→ **Your assignment**: The whole of the data is to be duplicated precisely.

──────── Records for the task ────────

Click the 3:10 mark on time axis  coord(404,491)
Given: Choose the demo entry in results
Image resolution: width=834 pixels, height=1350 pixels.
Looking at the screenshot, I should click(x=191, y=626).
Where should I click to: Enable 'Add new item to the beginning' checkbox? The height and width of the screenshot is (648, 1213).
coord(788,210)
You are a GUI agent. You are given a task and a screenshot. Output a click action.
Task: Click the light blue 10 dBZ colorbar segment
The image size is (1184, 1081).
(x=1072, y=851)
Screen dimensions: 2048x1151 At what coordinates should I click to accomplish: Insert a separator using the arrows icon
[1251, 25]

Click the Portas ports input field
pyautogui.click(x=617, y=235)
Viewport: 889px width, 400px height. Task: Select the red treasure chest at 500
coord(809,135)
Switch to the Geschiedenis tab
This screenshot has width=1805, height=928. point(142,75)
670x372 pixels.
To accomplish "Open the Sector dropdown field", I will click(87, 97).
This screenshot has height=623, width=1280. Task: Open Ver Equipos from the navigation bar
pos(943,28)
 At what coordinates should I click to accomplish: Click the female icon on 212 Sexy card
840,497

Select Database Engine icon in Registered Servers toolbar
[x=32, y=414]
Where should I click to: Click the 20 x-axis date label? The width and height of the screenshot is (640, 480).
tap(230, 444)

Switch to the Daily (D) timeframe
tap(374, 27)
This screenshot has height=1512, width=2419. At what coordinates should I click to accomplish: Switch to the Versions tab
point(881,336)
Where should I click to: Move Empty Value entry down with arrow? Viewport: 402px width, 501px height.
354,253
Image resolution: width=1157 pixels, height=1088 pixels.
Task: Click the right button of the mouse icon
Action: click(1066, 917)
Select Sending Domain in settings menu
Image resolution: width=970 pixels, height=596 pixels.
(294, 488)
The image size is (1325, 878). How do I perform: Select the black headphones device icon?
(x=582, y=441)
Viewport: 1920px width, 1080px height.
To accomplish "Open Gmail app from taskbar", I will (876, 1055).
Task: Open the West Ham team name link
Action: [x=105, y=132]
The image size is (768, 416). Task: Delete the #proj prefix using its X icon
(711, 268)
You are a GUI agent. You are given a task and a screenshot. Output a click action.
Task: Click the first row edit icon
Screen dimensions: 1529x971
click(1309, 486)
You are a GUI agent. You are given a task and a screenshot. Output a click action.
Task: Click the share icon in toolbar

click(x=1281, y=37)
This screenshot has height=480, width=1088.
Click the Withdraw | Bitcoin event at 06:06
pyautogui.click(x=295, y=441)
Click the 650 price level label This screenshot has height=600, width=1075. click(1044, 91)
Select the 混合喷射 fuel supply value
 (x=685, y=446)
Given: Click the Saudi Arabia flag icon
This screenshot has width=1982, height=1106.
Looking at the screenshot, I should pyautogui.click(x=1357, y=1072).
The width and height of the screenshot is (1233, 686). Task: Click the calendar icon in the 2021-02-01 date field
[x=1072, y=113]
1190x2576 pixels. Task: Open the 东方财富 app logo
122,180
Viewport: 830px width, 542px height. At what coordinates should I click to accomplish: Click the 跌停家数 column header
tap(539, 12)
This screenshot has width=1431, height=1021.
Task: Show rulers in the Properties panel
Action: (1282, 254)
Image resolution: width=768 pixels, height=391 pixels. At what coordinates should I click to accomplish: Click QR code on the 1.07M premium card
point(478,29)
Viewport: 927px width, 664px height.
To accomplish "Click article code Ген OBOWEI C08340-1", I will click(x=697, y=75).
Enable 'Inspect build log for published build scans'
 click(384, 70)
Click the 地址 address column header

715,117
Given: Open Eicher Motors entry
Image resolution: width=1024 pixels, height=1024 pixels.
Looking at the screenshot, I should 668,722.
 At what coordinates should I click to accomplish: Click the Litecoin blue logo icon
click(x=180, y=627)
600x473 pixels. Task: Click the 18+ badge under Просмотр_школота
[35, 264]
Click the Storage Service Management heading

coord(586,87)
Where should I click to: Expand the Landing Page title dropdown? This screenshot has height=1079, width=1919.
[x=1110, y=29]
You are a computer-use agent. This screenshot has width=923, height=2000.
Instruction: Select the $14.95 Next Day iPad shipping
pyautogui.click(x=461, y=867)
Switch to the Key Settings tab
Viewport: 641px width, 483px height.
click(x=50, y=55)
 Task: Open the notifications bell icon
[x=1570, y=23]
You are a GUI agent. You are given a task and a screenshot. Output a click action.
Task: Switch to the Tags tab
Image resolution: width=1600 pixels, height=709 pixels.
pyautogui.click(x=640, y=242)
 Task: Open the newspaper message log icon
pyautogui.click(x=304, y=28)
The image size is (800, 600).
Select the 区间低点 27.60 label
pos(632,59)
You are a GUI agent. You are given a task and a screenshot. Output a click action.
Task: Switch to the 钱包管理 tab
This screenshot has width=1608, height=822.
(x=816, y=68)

────────

→ **Worked solution**:
Click the 3:10 mark on time axis  coord(404,491)
Given: Choose the demo entry in results
Image resolution: width=834 pixels, height=1350 pixels.
Looking at the screenshot, I should click(x=191, y=626).
Where should I click to: Enable 'Add new item to the beginning' checkbox? The height and width of the screenshot is (648, 1213).
coord(788,210)
You are a GUI agent. You are given a task and a screenshot. Output a click action.
Task: Click the light blue 10 dBZ colorbar segment
The image size is (1184, 1081).
(x=1072, y=851)
Screen dimensions: 2048x1151 At what coordinates should I click to accomplish: Insert a separator using the arrows icon
[1251, 25]

Click the Portas ports input field
pyautogui.click(x=617, y=235)
Viewport: 889px width, 400px height. Task: Select the red treasure chest at 500
coord(809,135)
Switch to the Geschiedenis tab
This screenshot has width=1805, height=928. point(142,75)
670x372 pixels.
To accomplish "Open the Sector dropdown field", I will click(87, 97).
This screenshot has height=623, width=1280. Task: Open Ver Equipos from the navigation bar
pos(943,28)
 At what coordinates should I click to accomplish: Click the female icon on 212 Sexy card
840,497

Select Database Engine icon in Registered Servers toolbar
[x=32, y=414]
Where should I click to: Click the 20 x-axis date label? The width and height of the screenshot is (640, 480).
tap(230, 444)

Switch to the Daily (D) timeframe
tap(374, 27)
This screenshot has height=1512, width=2419. At what coordinates should I click to accomplish: Switch to the Versions tab
point(881,336)
Where should I click to: Move Empty Value entry down with arrow? Viewport: 402px width, 501px height.
354,253
Image resolution: width=1157 pixels, height=1088 pixels.
Task: Click the right button of the mouse icon
Action: click(1066, 917)
Select Sending Domain in settings menu
Image resolution: width=970 pixels, height=596 pixels.
(294, 488)
The image size is (1325, 878). How do I perform: Select the black headphones device icon?
(x=582, y=441)
Viewport: 1920px width, 1080px height.
To accomplish "Open Gmail app from taskbar", I will (876, 1055).
Task: Open the West Ham team name link
Action: [x=105, y=132]
The image size is (768, 416). Task: Delete the #proj prefix using its X icon
(711, 268)
You are a GUI agent. You are given a task and a screenshot. Output a click action.
Task: Click the first row edit icon
Screen dimensions: 1529x971
click(1309, 486)
You are a GUI agent. You are given a task and a screenshot. Output a click action.
Task: Click the share icon in toolbar

click(x=1281, y=37)
This screenshot has height=480, width=1088.
Click the Withdraw | Bitcoin event at 06:06
pyautogui.click(x=295, y=441)
Click the 650 price level label This screenshot has height=600, width=1075. click(1044, 91)
Select the 混合喷射 fuel supply value
 (x=685, y=446)
Given: Click the Saudi Arabia flag icon
This screenshot has width=1982, height=1106.
Looking at the screenshot, I should pyautogui.click(x=1357, y=1072).
The width and height of the screenshot is (1233, 686). Task: Click the calendar icon in the 2021-02-01 date field
[x=1072, y=113]
1190x2576 pixels. Task: Open the 东方财富 app logo
122,180
Viewport: 830px width, 542px height. At what coordinates should I click to accomplish: Click the 跌停家数 column header
tap(539, 12)
This screenshot has width=1431, height=1021.
Task: Show rulers in the Properties panel
Action: (1282, 254)
Image resolution: width=768 pixels, height=391 pixels. At what coordinates should I click to accomplish: Click QR code on the 1.07M premium card
point(478,29)
Viewport: 927px width, 664px height.
To accomplish "Click article code Ген OBOWEI C08340-1", I will click(x=697, y=75).
Enable 'Inspect build log for published build scans'
 click(384, 70)
Click the 地址 address column header

715,117
Given: Open Eicher Motors entry
Image resolution: width=1024 pixels, height=1024 pixels.
Looking at the screenshot, I should 668,722.
 At what coordinates should I click to accomplish: Click the Litecoin blue logo icon
click(x=180, y=627)
600x473 pixels. Task: Click the 18+ badge under Просмотр_школота
[35, 264]
Click the Storage Service Management heading

coord(586,87)
Where should I click to: Expand the Landing Page title dropdown? This screenshot has height=1079, width=1919.
[x=1110, y=29]
You are a computer-use agent. This screenshot has width=923, height=2000.
Instruction: Select the $14.95 Next Day iPad shipping
pyautogui.click(x=461, y=867)
Switch to the Key Settings tab
Viewport: 641px width, 483px height.
click(x=50, y=55)
 Task: Open the notifications bell icon
[x=1570, y=23]
You are a GUI agent. You are given a task and a screenshot. Output a click action.
Task: Switch to the Tags tab
Image resolution: width=1600 pixels, height=709 pixels.
pyautogui.click(x=640, y=242)
 Task: Open the newspaper message log icon
pyautogui.click(x=304, y=28)
The image size is (800, 600).
Select the 区间低点 27.60 label
pos(632,59)
You are a GUI agent. You are given a task and a screenshot. Output a click action.
Task: Switch to the 钱包管理 tab
This screenshot has width=1608, height=822.
(x=816, y=68)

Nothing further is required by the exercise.